WHAT IS NEEDED:
Copy the lines from the one containing "Given: Open the" through the last line, leaving the pictures out of your answer.

:: DATA IN THIS EXERCISE ::

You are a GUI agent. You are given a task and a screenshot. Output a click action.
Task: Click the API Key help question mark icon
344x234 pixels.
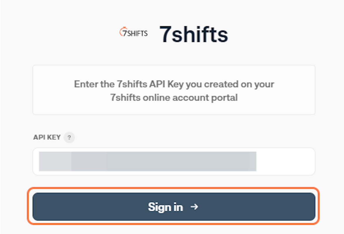click(69, 137)
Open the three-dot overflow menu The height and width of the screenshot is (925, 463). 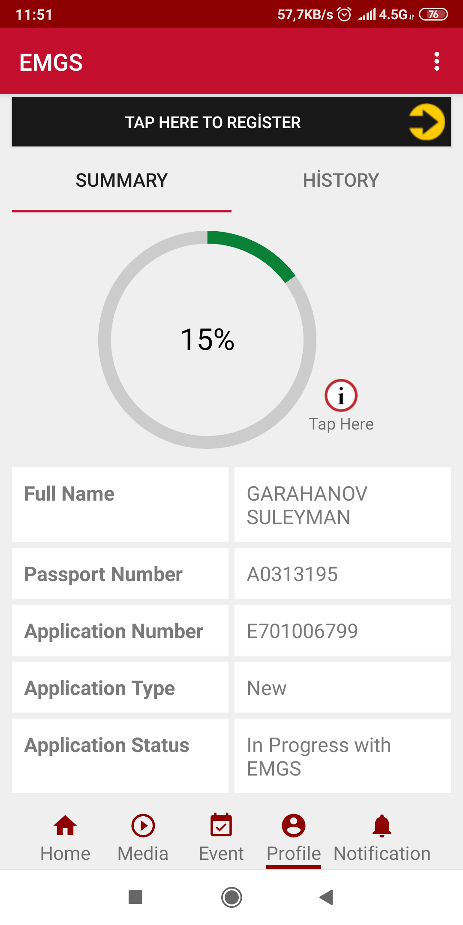(436, 62)
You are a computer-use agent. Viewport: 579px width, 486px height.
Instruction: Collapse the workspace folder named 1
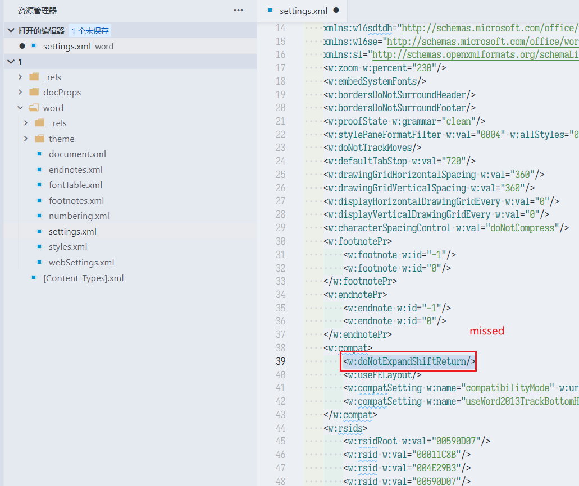tap(10, 61)
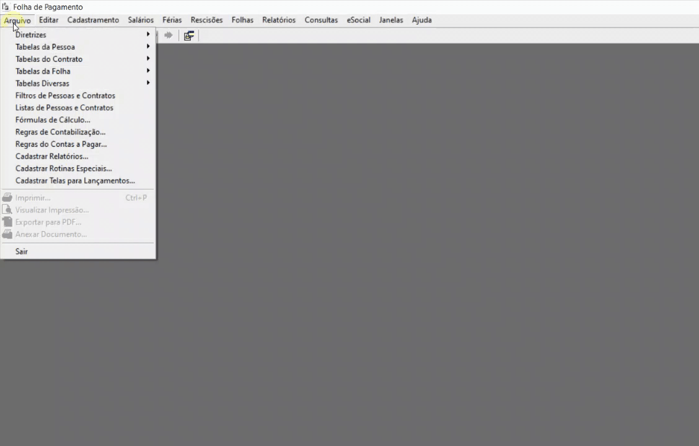Expand the Tabelas do Contrato submenu
This screenshot has height=446, width=699.
click(48, 59)
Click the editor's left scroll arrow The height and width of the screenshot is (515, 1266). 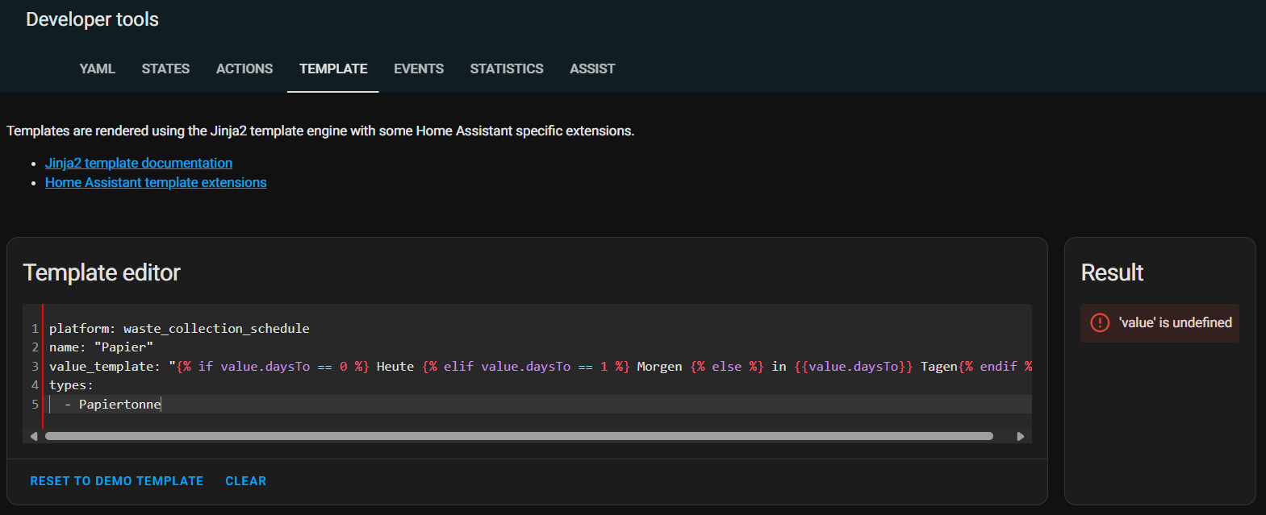[x=34, y=436]
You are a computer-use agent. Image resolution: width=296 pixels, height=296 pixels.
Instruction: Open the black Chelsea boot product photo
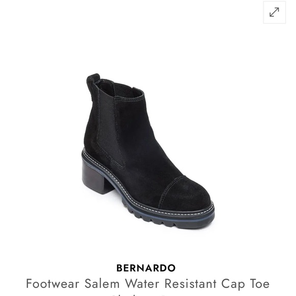click(x=148, y=151)
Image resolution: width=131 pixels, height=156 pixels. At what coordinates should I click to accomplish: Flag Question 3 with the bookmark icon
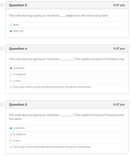point(2,5)
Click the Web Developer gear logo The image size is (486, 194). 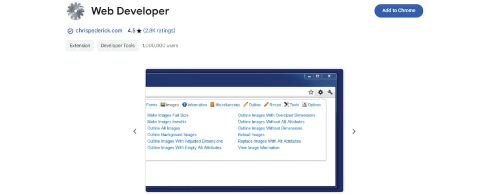point(75,11)
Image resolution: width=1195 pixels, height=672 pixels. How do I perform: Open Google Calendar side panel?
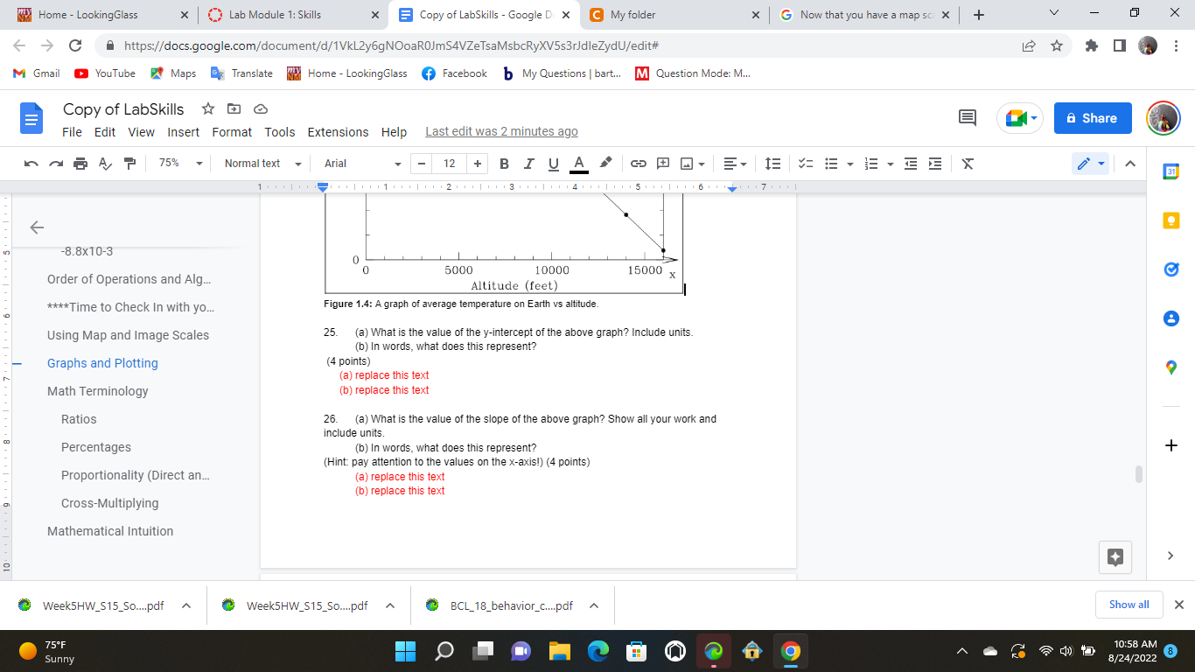(x=1171, y=172)
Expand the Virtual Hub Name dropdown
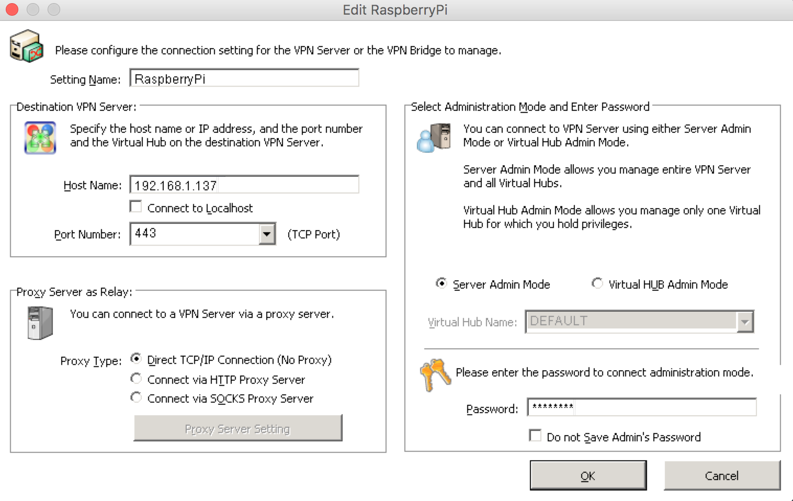793x501 pixels. 745,322
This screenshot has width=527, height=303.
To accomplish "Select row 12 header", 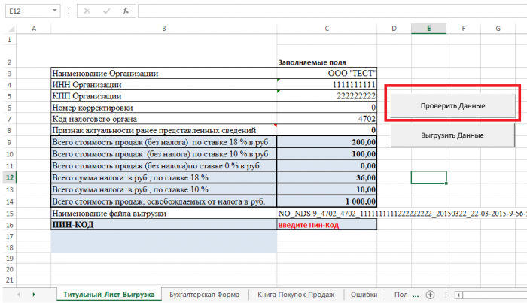I will tap(8, 177).
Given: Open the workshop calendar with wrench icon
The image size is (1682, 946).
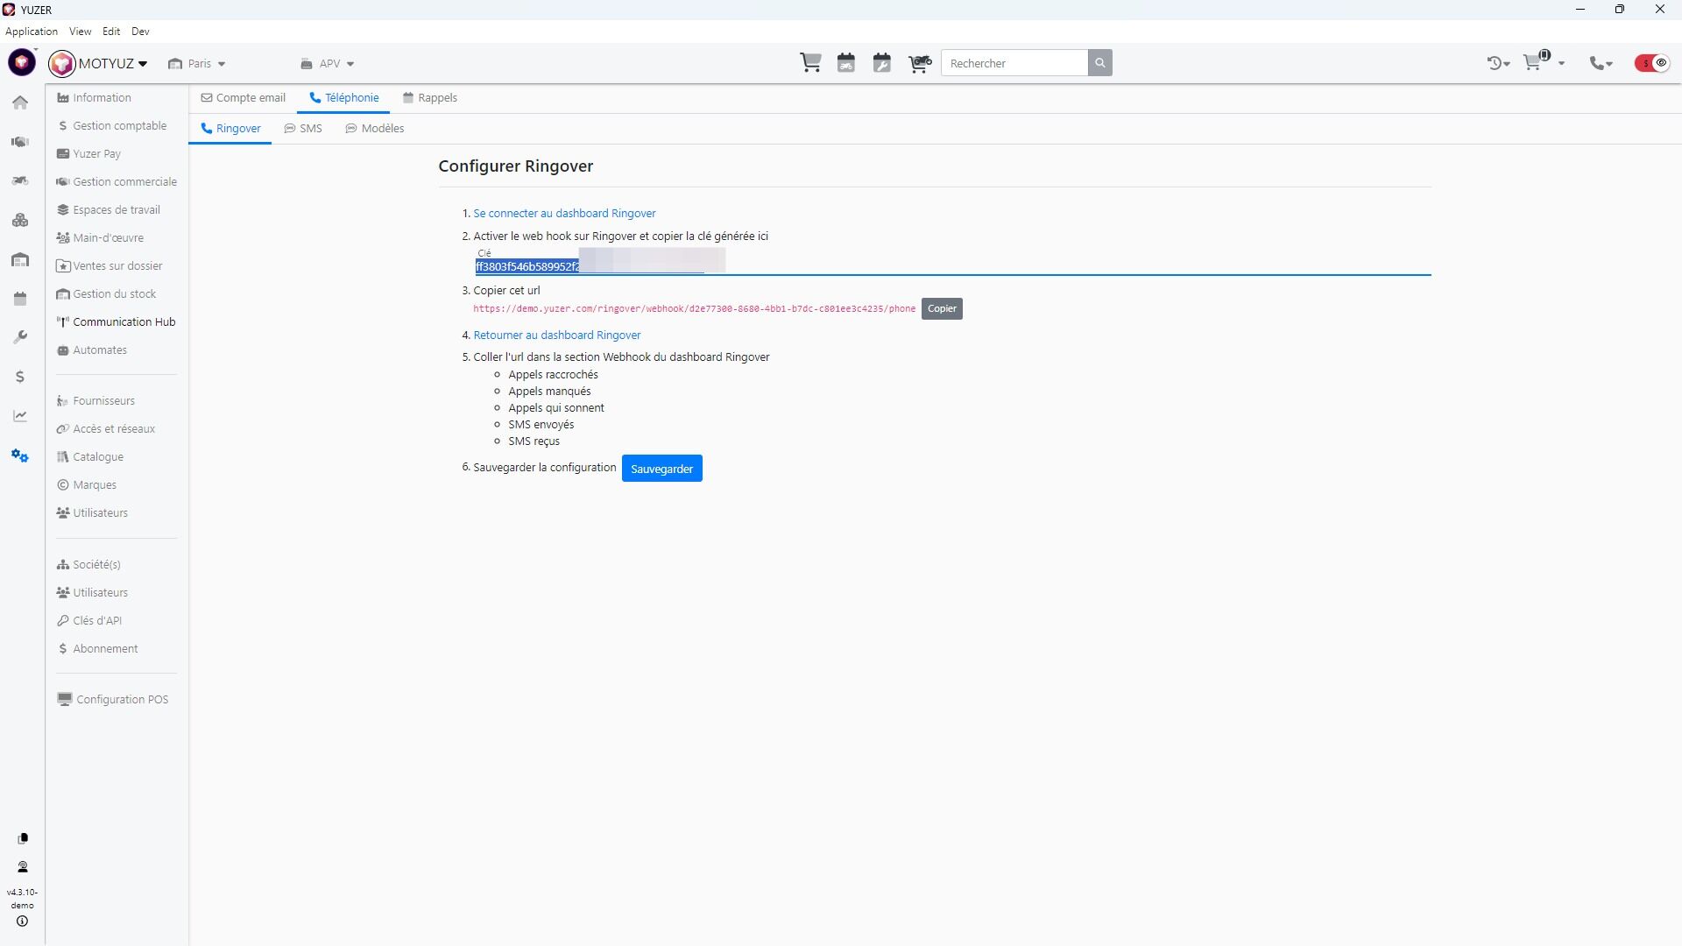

:::

EXERCISE RESPONSE:
Given: Open the workshop calendar with wrench icon
The image size is (1682, 946).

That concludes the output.